Most flame detectors function using optical systems like ultraviolet (UV) and infrared (IR) spectroscopy. Almost all flames produce heat, carbon dioxide, carbon monoxide, water, carbon and other products of combustion, which emit visible and measureable UV and IR radiation. These spectral emission “by-products” are what flame detectors sense to quickly and accurately determine the presence of a fire. These same emissions from non-flame sources cause nuisance false alarms and plant shutdowns.

Today’s optical flame detector options include single wavelengths of UV and IR, integrated UV/IR sensors, and more advanced units that offer triple wavelength IR sensors. The performance and advantages of each of these systems vary a lot.

A huge consideration in the selection of a flame detector is the potential for false alarms. False alarms are generally not the result of an issue with an instrument but rather its response to non-flame radiation sources that fall within their field of view. There are two basic types – natural and man-made. Natural sources include rain, lightning and sunlight while man-made source examples are artificial light sources, welding, and radiation from heaters and machinery. And falling into these two primary sources are four primary types: solar-blind UV; window contaminates; non-modulated IR; and modulated IR sources.
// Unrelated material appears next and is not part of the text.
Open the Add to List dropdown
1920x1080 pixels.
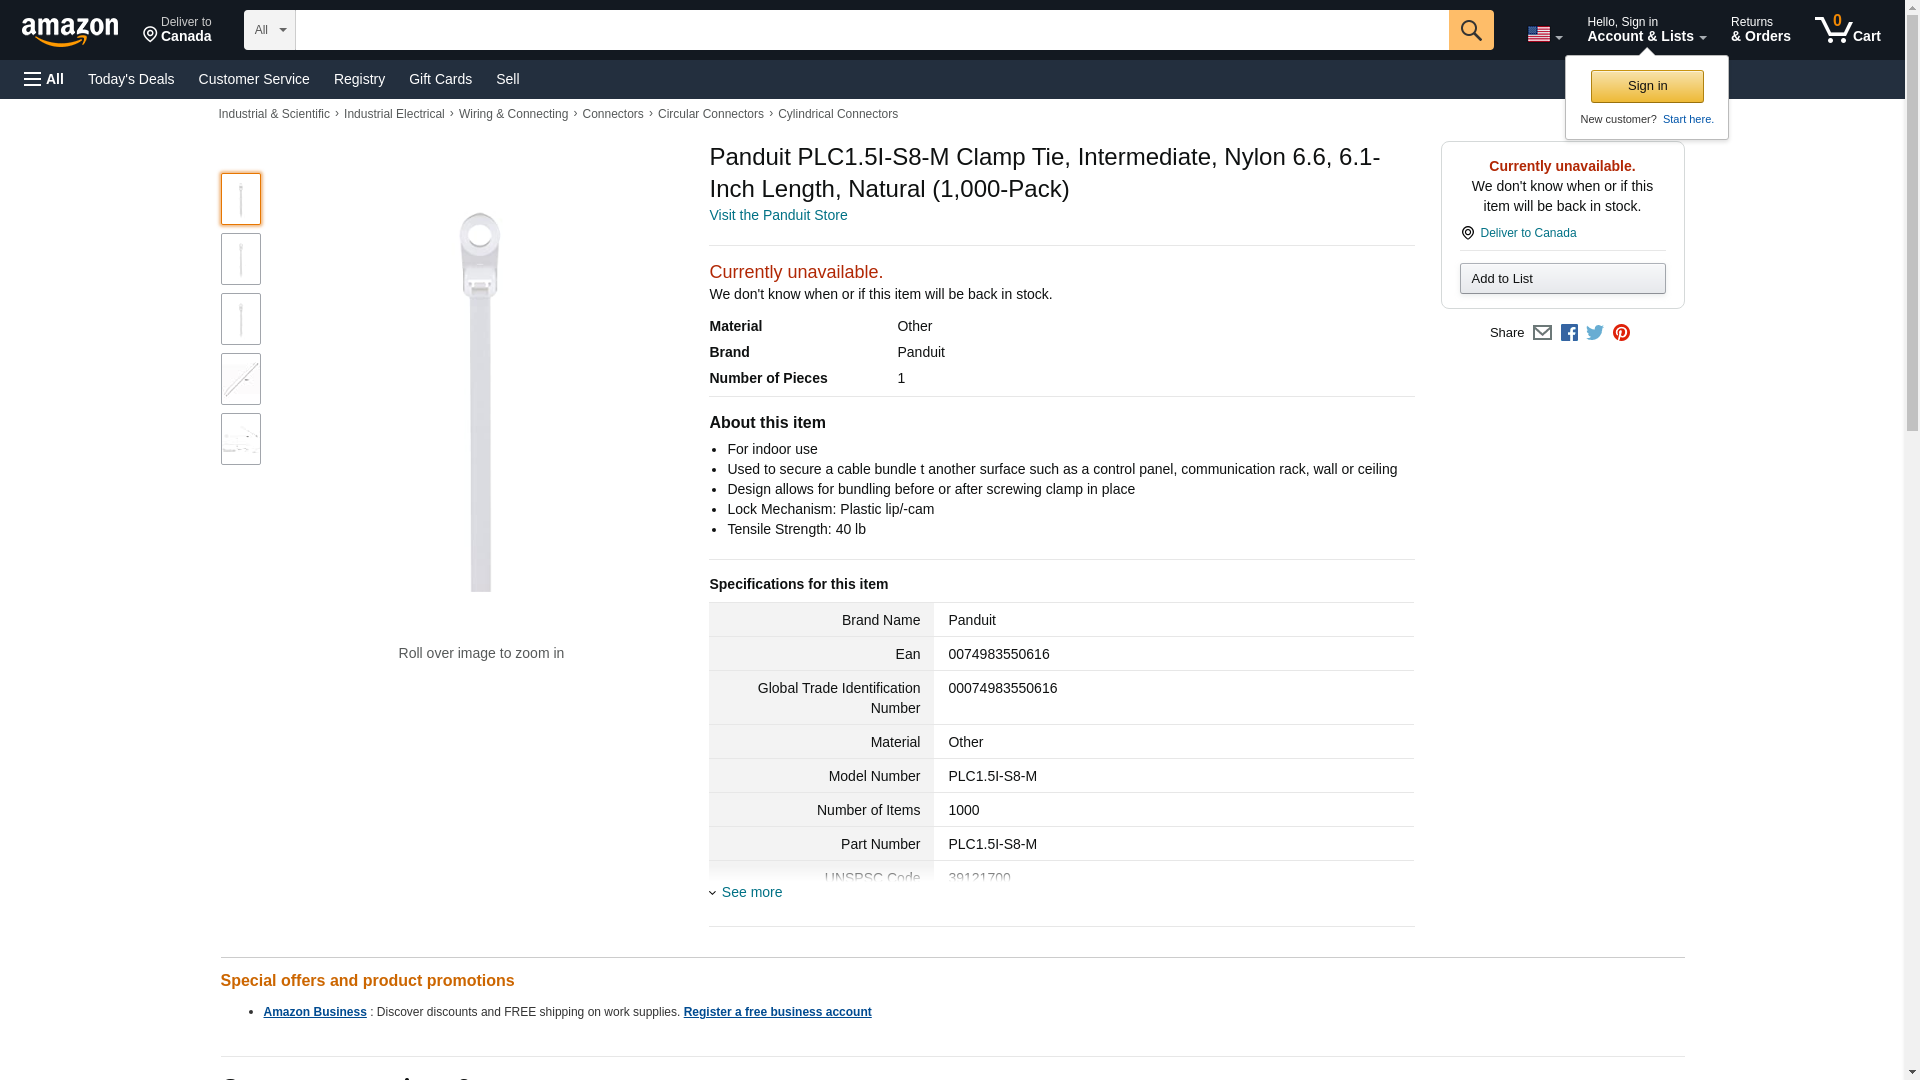[1562, 279]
With non-modulated sources of radiation, the energy is constant over time or varies at an extremely slow rate. Examples of these are IR energy emitted from heaters, lamps and heat from the sun. Additionally, there’s a small amount of IR radiation emitted from all objects which is constantly present in any detector’s field of view. To overcome this, the majority of flame detectors available on the market today are designed to only detect modulated IR radiation sources – a key characteristic of flames. With modulated sources, characterized by varied and sporadic energy or as a combination of non-modulated sources, identification can be very challenging. Examples of these false sources are heated emissions, moving lights, signals or combinations of non-modulating sources being altered by objects moving back and forth in front of them in between the source and the sensor (vehicles, personnel, or fan blades for example). This is overcome by the use of multi-bands which can distinguish on the IR spectrum between flames and other sources of radiation.
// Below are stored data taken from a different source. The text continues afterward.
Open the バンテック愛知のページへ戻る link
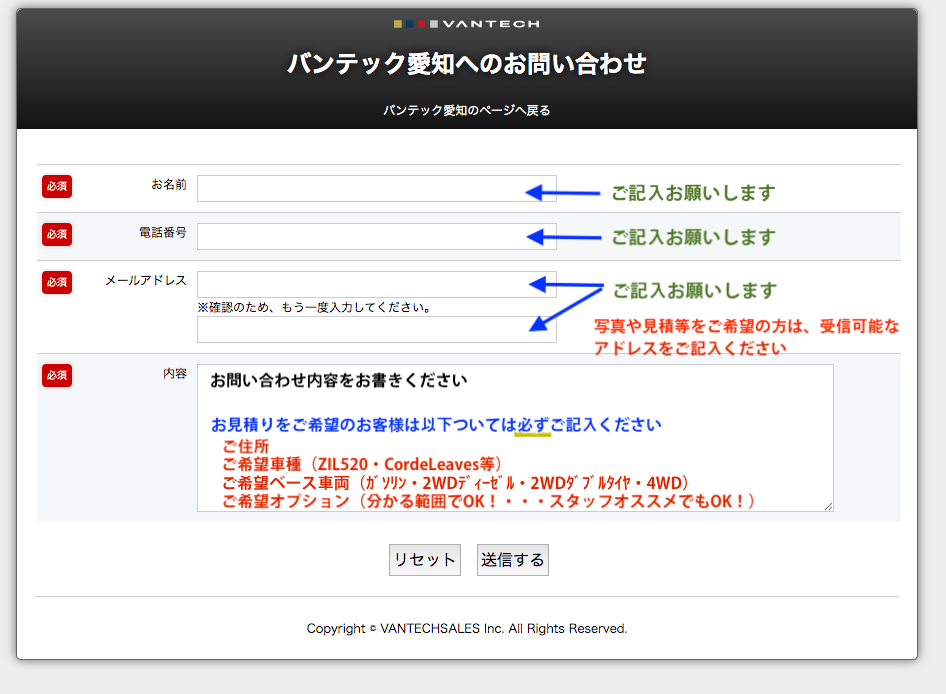The image size is (946, 694). (466, 110)

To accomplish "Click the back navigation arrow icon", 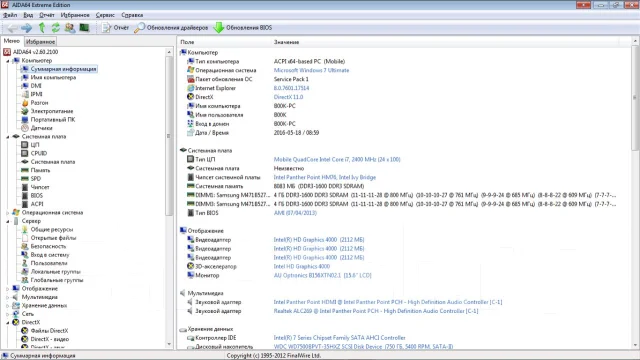I will pyautogui.click(x=12, y=28).
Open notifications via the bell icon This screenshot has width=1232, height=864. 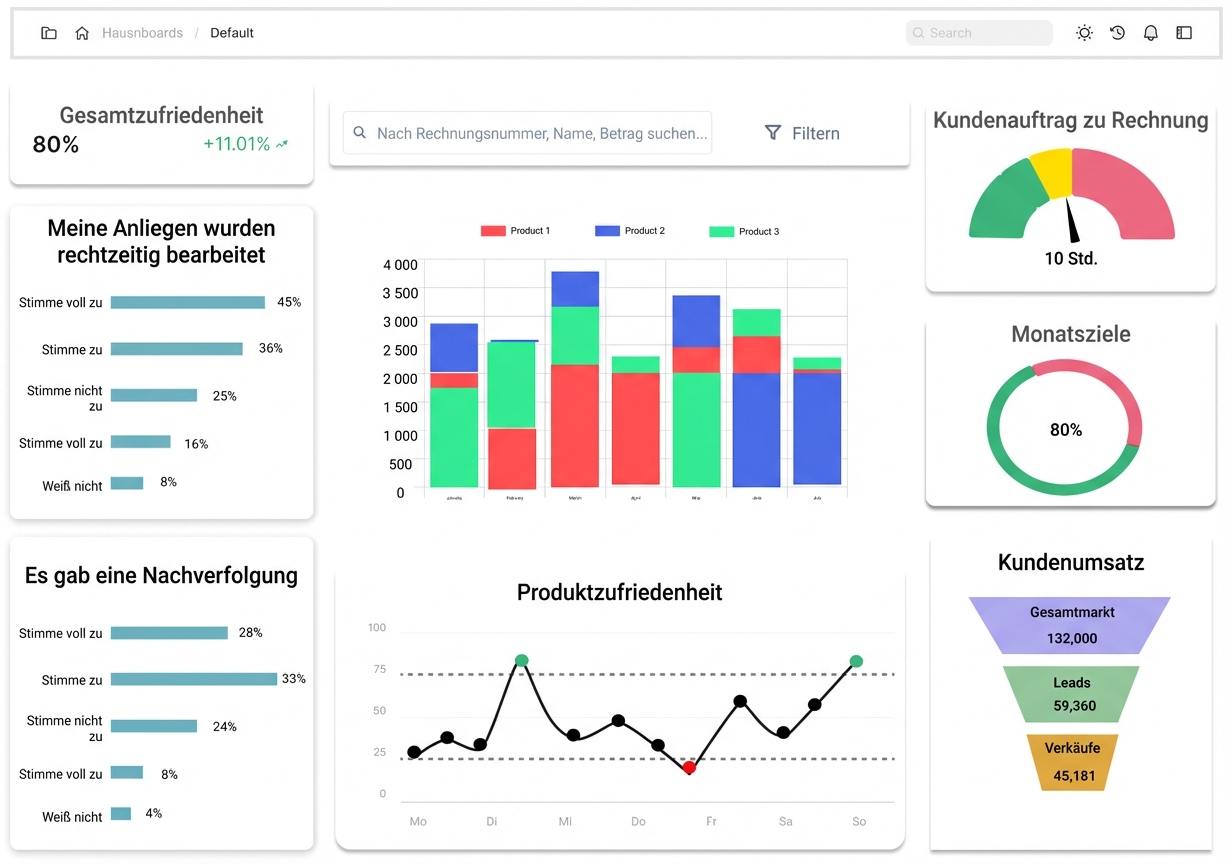[1150, 32]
While UV detectors work well in sunlight, other factors in outdoor applications may negatively affect them. UV sensors are designed to monitor solar-blind UV, the band of UV energy that is blocked by the ozone layer in the upper atmosphere. Powerful sources of this energy wavelength are commonly produced in industrial settings by halogen lamps, arc welding and even lightning. Additional bands can be employed, or combined UV/IR detectors will overcome almost all of these sources of inference.

Finally, window contamination will negatively affect the detector’s performance and can cause the instrument to go into fault mode. Attenuating energy sources will hit or deposit on the window face of the detector as well as accumulate on external reflectors used for automated visual integrity testing. Water droplets, condensation, snow and ice are powerful absorbers of IR energy that can be delivered in random scales and intensity and are a well-known source to trigger false alarms or faults when combined with modulated energy sources like direct sunlight. UV radiation is also easily absorbed by a range of oils, smoke, carbon and specific gases. Engineers need to be aware of the presence of vapors such as hydrogen sulphide, benzene, ammonia, ethanol, acetone and others when selecting a flame detector for their application.
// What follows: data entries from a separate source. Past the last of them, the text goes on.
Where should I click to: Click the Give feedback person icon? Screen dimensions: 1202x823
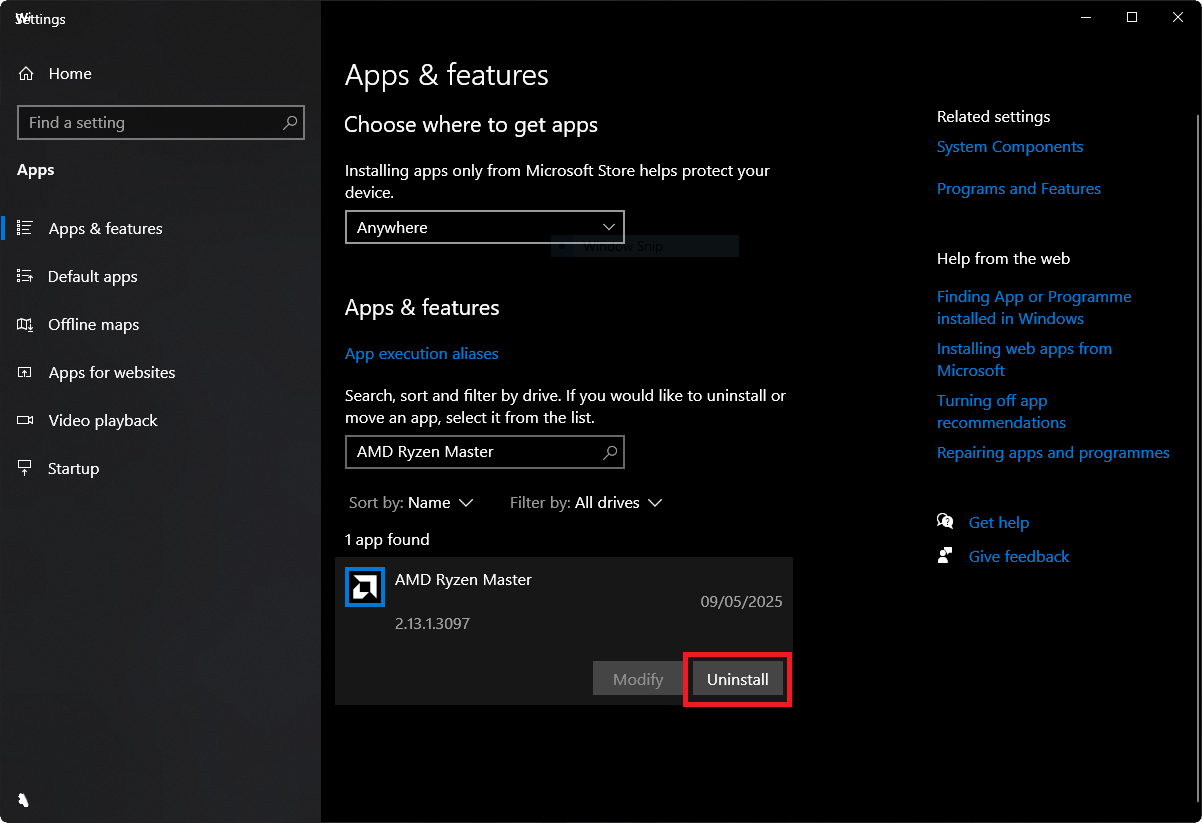pyautogui.click(x=945, y=555)
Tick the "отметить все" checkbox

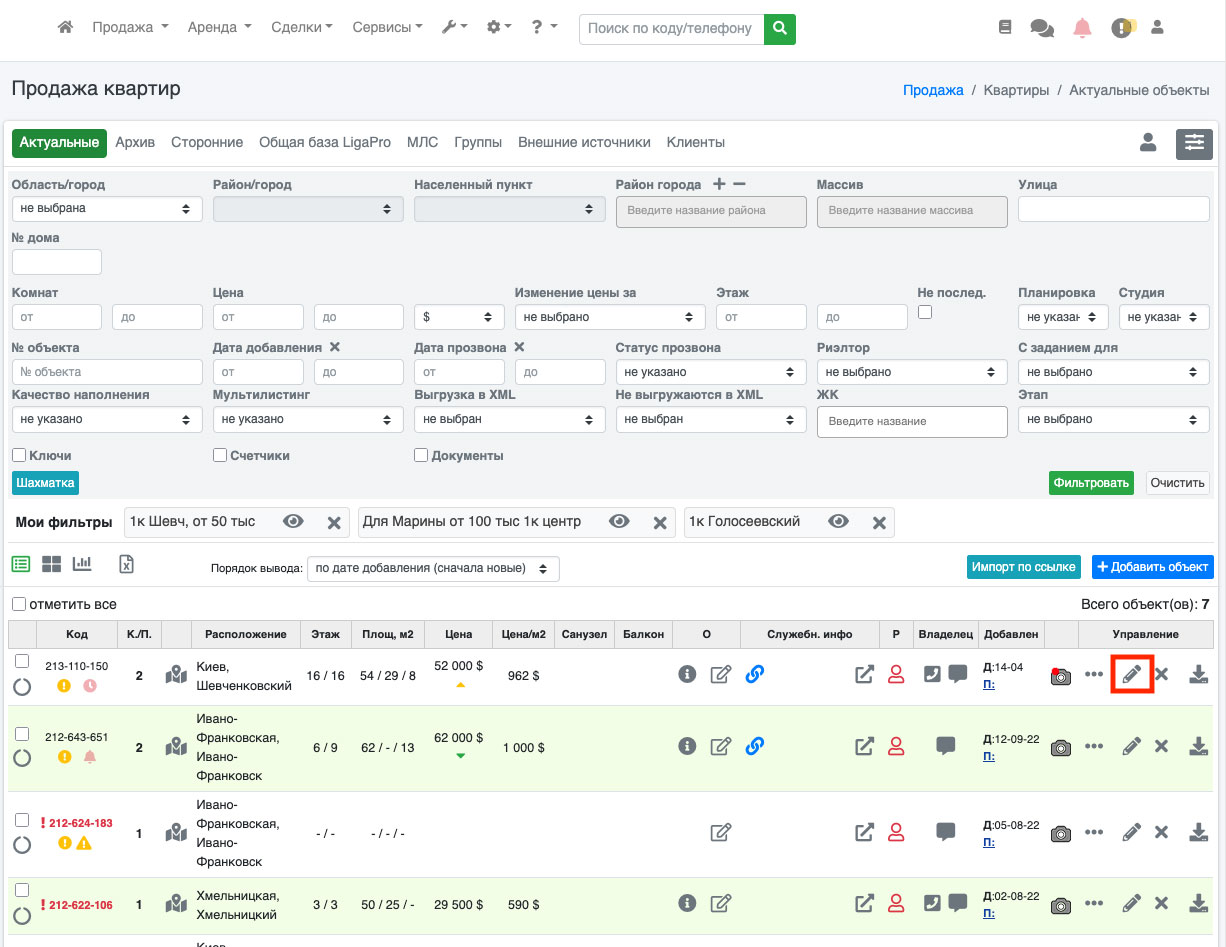point(19,604)
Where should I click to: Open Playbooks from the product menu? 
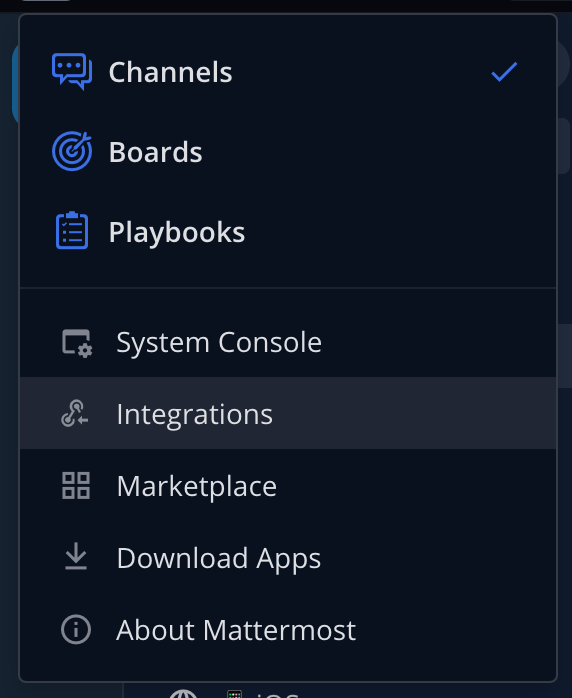pyautogui.click(x=288, y=231)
There’s no perfect flame detection system for every application – all have challenges. But understanding the type of fire to be detected, the environmental conditions surrounding the installation, and the required performance makes the choice of flame detection technology a much more manageable decision. A detection solution that allows for field sensitivity and time delay settings will help mitigate the more challenging false alarm sources by allowing users to fine-tune their instruments in situ for optimal performance.

What type of flame detection system do you use? Do you experience any problems with false alarms?